Kentselliğe Cinsiyetlendirilmiş Süreçler Prizmasından Bakmak

Cinsiyete dayalı özel - kamusal yarılmasıyla birlikte ve sonrasında yalnızca insan hakları hukuku alanında değil, şehircilik çalışmalarında da özel denen alan gözardı edilerek içeride olup bitenler, tekil yapıların içinde süregiden ilişkiler ilgi alanının dışında bırakıldı. Evin kapısının önüne gelindiğinde şehirciliğin görevi sona erdi ve aile içi işbölümü, hane içindeki iktidar ve güç ilişkileri ya da ev içinde harcanan emekle ilgili sorunlar gözardı edildi (McDowell, 1989: 138-42). Bu tür bir suskunluk, kent tarihinin yazılması başta olmak üzere, kent çalışmalarının ait olduğu türlü disiplinlere de bu çalışmaların sorunsallaştırdığı meselelere ve sorunsallaştırma biçimine de egemen oldu. Feminist epistemoloji ve metodoloji tartışmalarının akademiye taşınması bu suskunluktan, yokluktan, en iyi haliyle ikincilleştirilmeden, bilimsel bilginin, disiplinlerin -yalnızca dili ve eyleyenlerinin cinsiyeti itibariyle değil, sorduğu sorular, sorma biçimi, baktığı yerler itibariyle de- erilliğinden kaynaklıydı. Dolayısıyla, akademik feminizmin üniversiteye taşıdığı sorun, gözden kaçan bir şeyin – kadın ya da toplumsal cinsiyet ilişkileri başlığının- toplum kuramına nasıl ekleneceği sorunu değildi; bir “ben de ben de – izm” meselesi değildi. İnsan hakları ihlâllerini, yukarıda örneklemeye çalıştığım gibi, nasıl tanımladığımızdan nicel ya da nitel araştırma yaparken soruları nasıl hazırladığımıza3, bakma yöntemlerimiz kadar baktığımız yerlerle ilgili yeğlemelerin kendisinin salt bilimsel değil, aynı zamanda ideolojik ve / ya da belirlenmiş olabileceğini asla unutmamaktan4 kullandığımız analitik araçların cinsiyetler açısından nötr mü olduğunu sürekli olarak sorgulamaya... kadar yüklü ve kökten “hesaplaşma”ları gerektiriyordu.

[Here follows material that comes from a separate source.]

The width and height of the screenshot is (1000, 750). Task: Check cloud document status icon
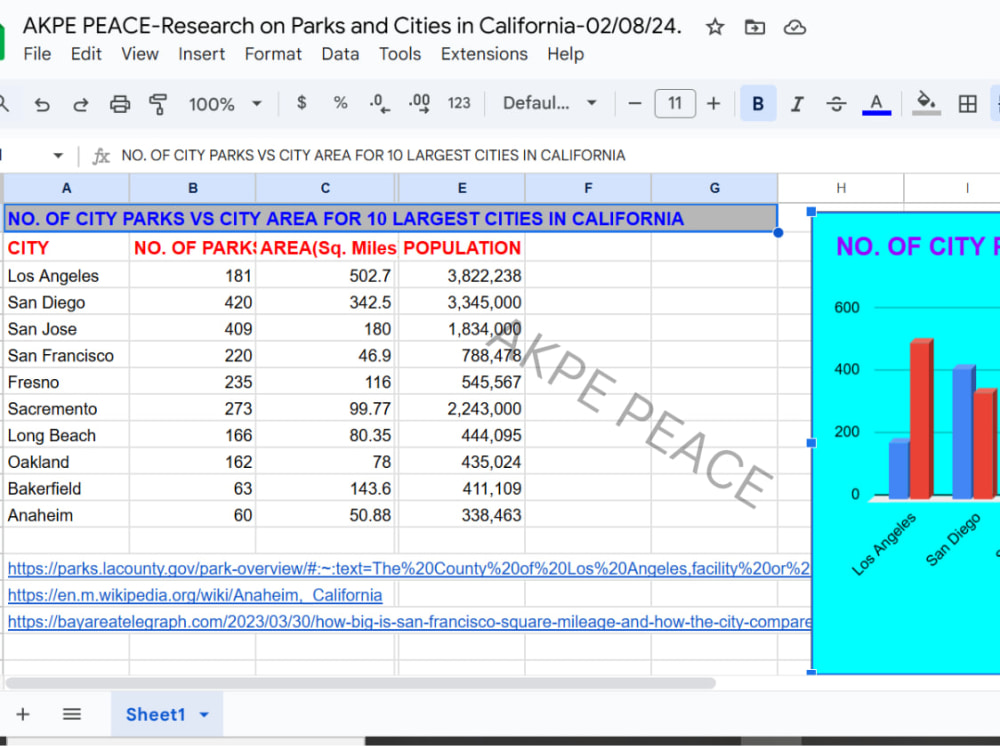pos(795,27)
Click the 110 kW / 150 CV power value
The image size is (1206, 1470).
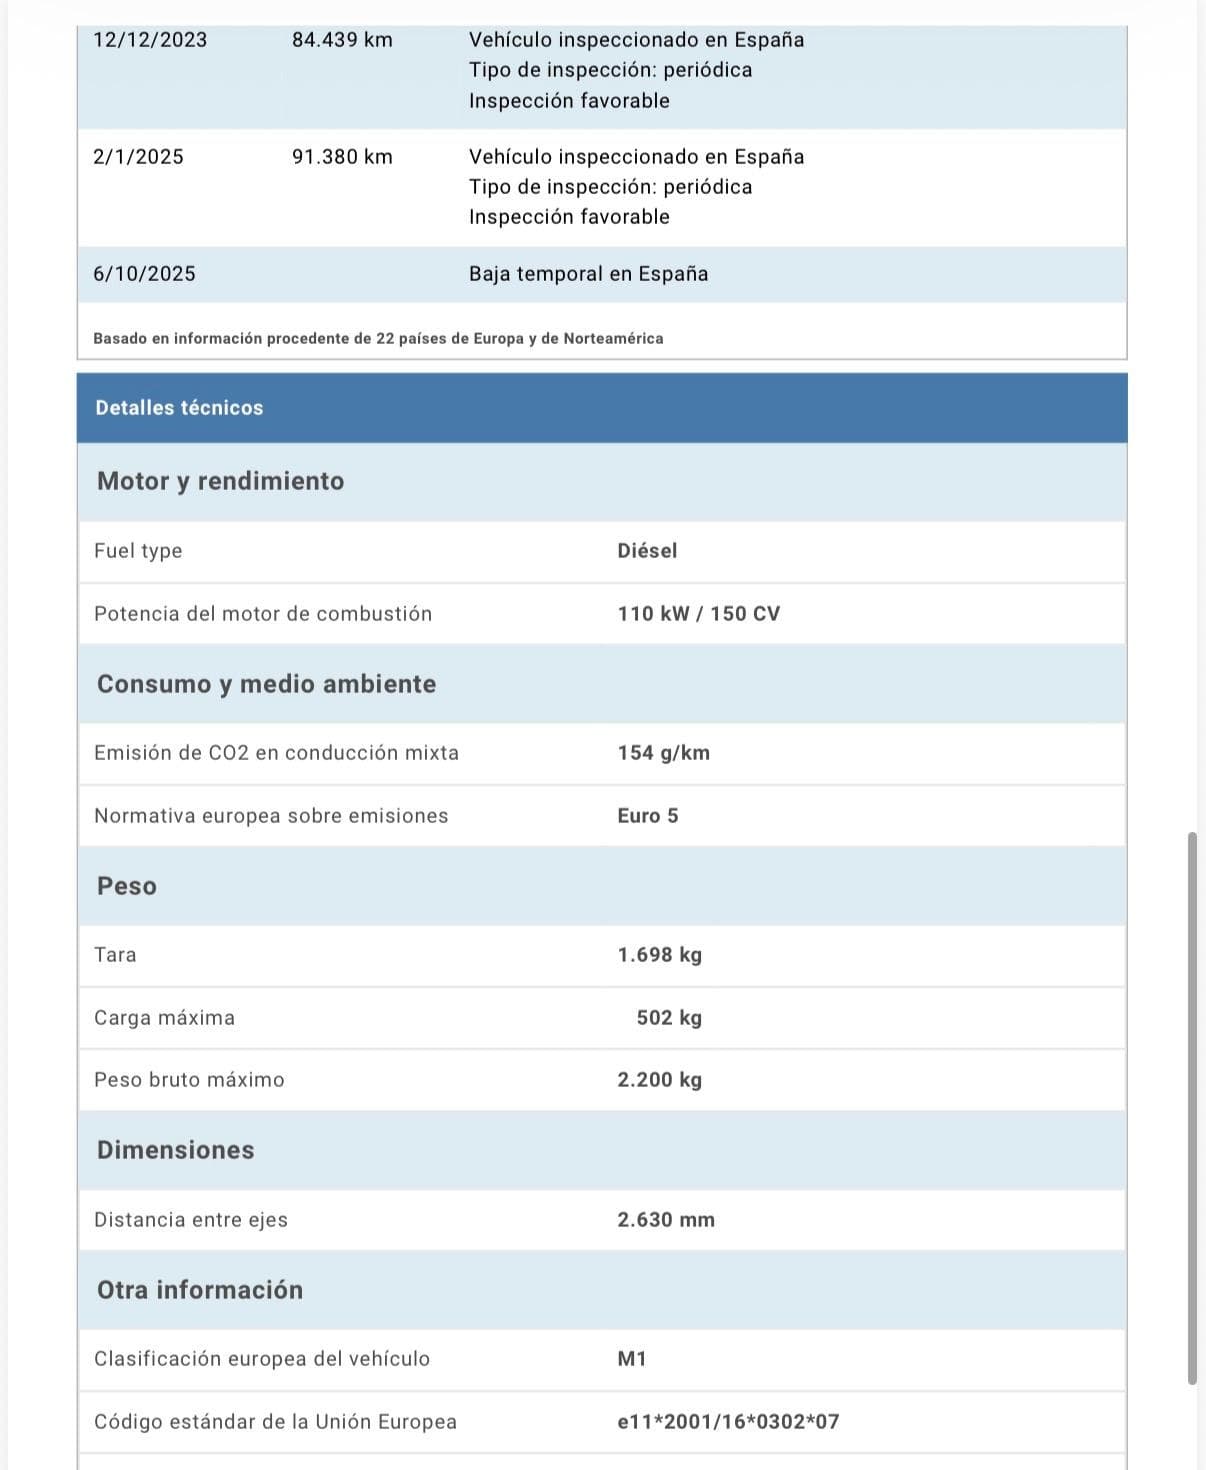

Böylesi bir hesaplaşmanın gayretindeki feminist iktisatçılar, yukarıda anılan “özel olan politiktir” sloganı ikinci bir vurguyla katıldılar: “özel olan yalnızca politik değil, ekonomiktir de!” 19. yüzyılın ikinci yarısından başlayarak Marksist yaklaşım, kamusal olanı ekonomik etkinliği de kapsayacak biçimde genişletmişti. Liberaller, iktidar analizlerini politik alanla sınırlı tuttukları için eleştirildiler: Politik ilişkiler, gerçekte ekonomik ilişkilerin bir uzantısıydı ve anlaşılması için de kapitalistik ilişkilerin kendisine, özellikle de piyasa ilişkilerine bakılması gerekiyordu. Ne var ki, özel (ve dolayısıyla “doğal”) alanın iktidar ilişkilerini içermediği, dolayısıyla politik olmadığı yönündeki liberal varsayım dışarıda bırakıldı. Oysa, özel ile kamusal, liberal-kapitalistik patriyarka madalyonunun iki yüzüydü, iki ayrı madalyon değil. Örneğin, insan uğraşları piramidinin en alt tabakasında görülen (Mainardi, 1970: 506) temizlik, mutfak işleri, çocuk, hasta ve yaşlı bakımı gibi büyük ölçüde hane içinde gerçekleşen etkinliklerin yalıtılmış bir biçimde kadınlara özgülenmesi, bir başka deyişle “bir meslek olarak ev kadınlığı”nın inşası, aslında tarihsel olarak çok yeni, aşağı yukarı 1,5 yüzyıllık bir geçmişi var (Davidoff, 2002: 166, 182-3). Ev ekonomisi disiplininin kız çocukları için ayrı bir müfredat programı olarak okullara girişi, ev idaresine ilişkin kitapçıkların, dergilerin ve yazıların bollaşması bu inşa sürecine koşut. Dahası, 20. yüzyıl başlarında, ev işleri alanına “bilimsel”, ussal ve verimli bir yaklaşımla Taylorizm ilkelerinin taşınması, ‘ev-kadınının laboratuarı’ addedilen mutfakların bu ilkelere uygun olarak tasarımlanması, bu sürecin ziyadesiyle modernist parçası (Bozdoğan, 2002: 217-26).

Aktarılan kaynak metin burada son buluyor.